This is a bit difficult for me to talk about, and I’m afraid I have nothing that I can present to you here in the form of a link to a picture, or video, or text. There are so many wonderful, inspiring, creative works here that I want to share my own small success. I just wish I could truly show it to you.
It’s always been my dream to be a writer, to write science fiction. For reasons typical and boring, I have not made much headway in pursuing my one dream. But at one point, not all that long ago, I made some efforts. I took a few writing classes, and I signed up for this mentorship project where I got to work in a small group with an award-winning science fiction author. I never thought I’d be accepted, but I got really lucky with a risky, but creative, application that caught the attention of the author in question. At the end of the mentorship, we were all supposed to do a public reading.

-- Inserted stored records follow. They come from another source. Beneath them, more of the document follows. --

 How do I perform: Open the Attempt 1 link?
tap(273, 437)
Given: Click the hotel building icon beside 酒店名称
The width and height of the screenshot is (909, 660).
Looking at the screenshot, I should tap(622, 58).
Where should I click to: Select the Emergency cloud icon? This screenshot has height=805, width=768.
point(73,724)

Now, the program was split up into several types, with spoken word poetry as one type, and another type was some sort of non-fiction that was really intense (led by a Gulf War veteran who was an award-winning journalist), and a couple of others, with science fiction tacked on at the end, as an outlier, and probably only because the particular author in question was involved with this organization by virtue of being in the LGBT community. When it came to a live reading of our work, we science fiction authors were clearly lacking. Everyone else had powerful rhythms and imagery; intense, self-contained stories that spoke of the human condition. The others in the science fiction group had only sections of our unfinished novels which, frankly, failed to produce the kind of energy the others had in the time alloted.
Except for mine. I decided to bend the rules, and chose a piece that I had written a few years before, instead of whatever I was working on during the project, because I felt it was more suitable for a live reading. It was a weird little set of puzzle pieces, with elements of science fiction, yes, but also of Spaulding Grey-esque spoken word energy, childhood reminiscence of magical realism, and onomatopoaeic bursts of sound. And it was a rare, brilliant moment of creative genius in how every piece came together, in a way that I was more witness to than creator of.

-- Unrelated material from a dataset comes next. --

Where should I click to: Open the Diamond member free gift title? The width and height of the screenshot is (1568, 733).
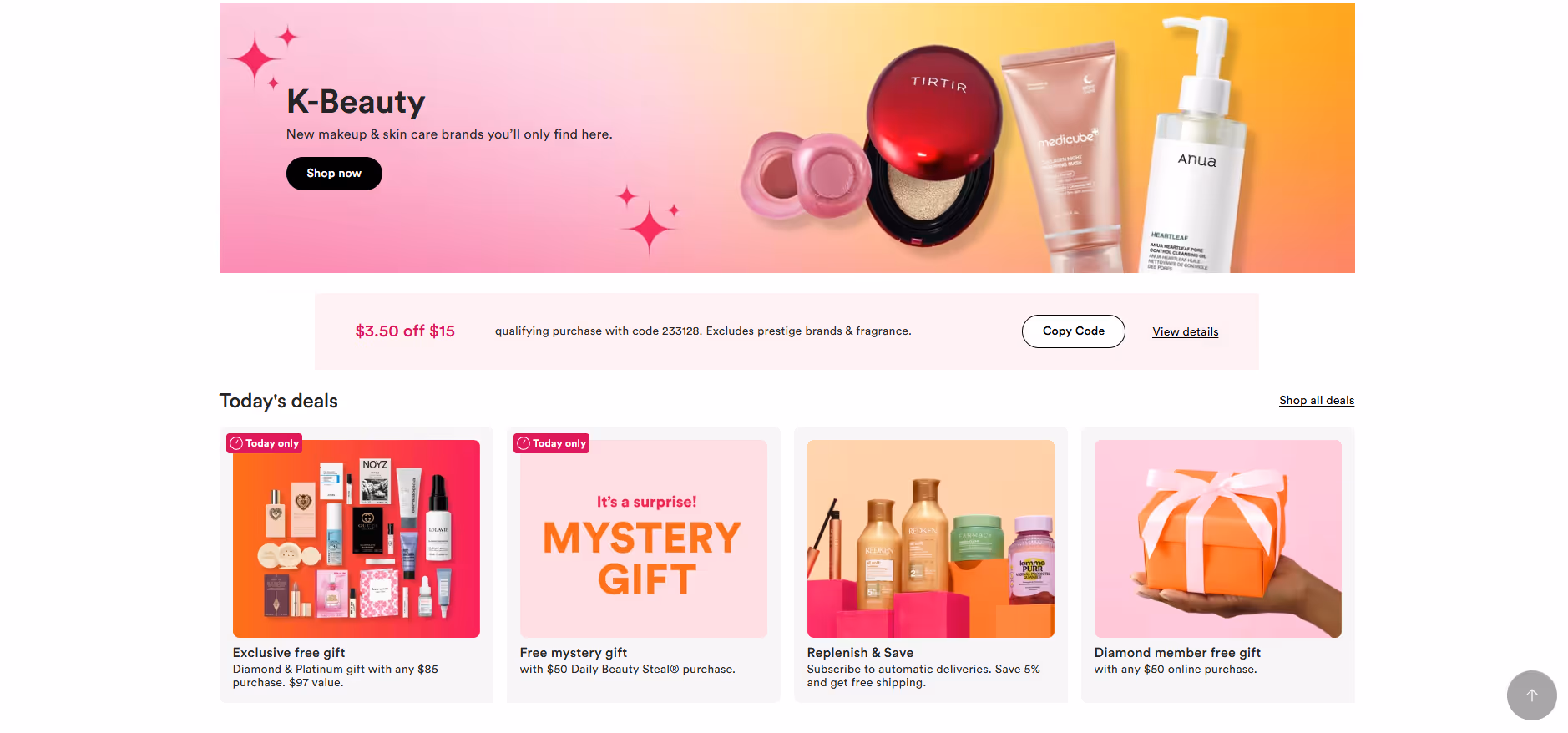[x=1177, y=653]
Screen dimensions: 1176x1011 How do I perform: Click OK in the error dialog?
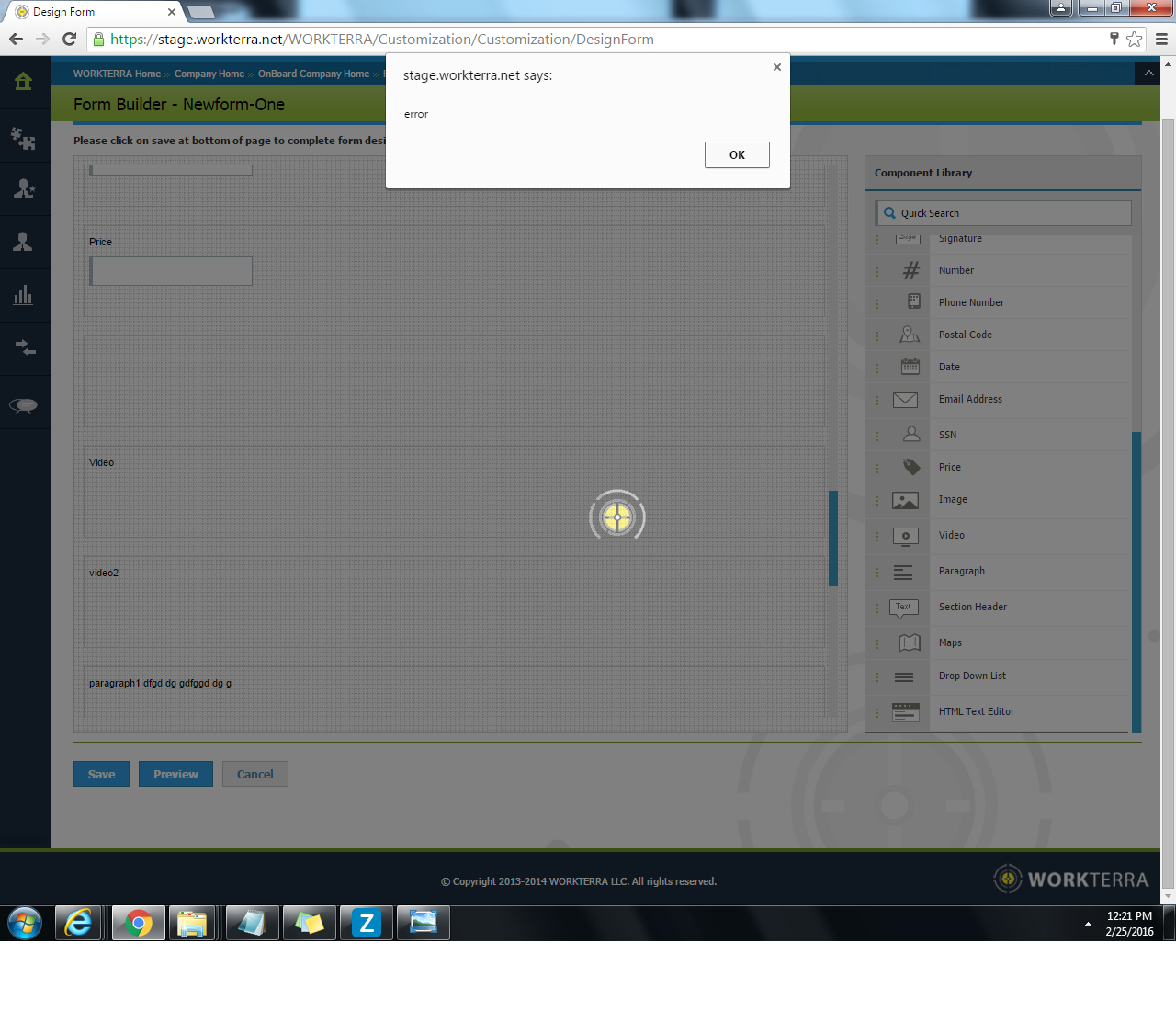point(737,155)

And I performed the hell out of that thing. I gave it my all, like nothing could go wrong. Tom Cruise in magnolia could have learned how to act with passion from me. Maya Angelou could have learned something about the beauty of spoken language from my utterances. Morgan Freeman could have learned how to make his voice resonate from the performance I gave. It was that high school football hero moment, that I will forever remember as the pinnacle of my creative life, surpassing and transcending my limitations and giving myself fully into the moment of true creativty.

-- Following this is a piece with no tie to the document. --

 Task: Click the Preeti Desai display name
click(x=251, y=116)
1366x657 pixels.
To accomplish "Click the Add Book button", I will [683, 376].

And people applauded. And people stood up and applauded. No one else, that night, had received such a response. And my mentor, whom I had felt was uncomfortable with me, and whom I had felt was unsure about each piece of writing I submitted to her, looked upon me with awe. With awe. And pride. Because I was hers - if only because she had chosen me out of dozens of applicants and finally she was seeing that I was deserving of her esteem, and had exceeded her expectations.
I wish I could have the confidence in my ability to write, and be the next P.K. Dick or Ted Sturgeon, or at least make the attempt, and get a few worthy stories out there, that at least a few of you fine folks might find entertaining and thought-provoking, for a time. But if I can’t do that, at least I have this. I have this moment. And when the question is asked, I have this, for an answer.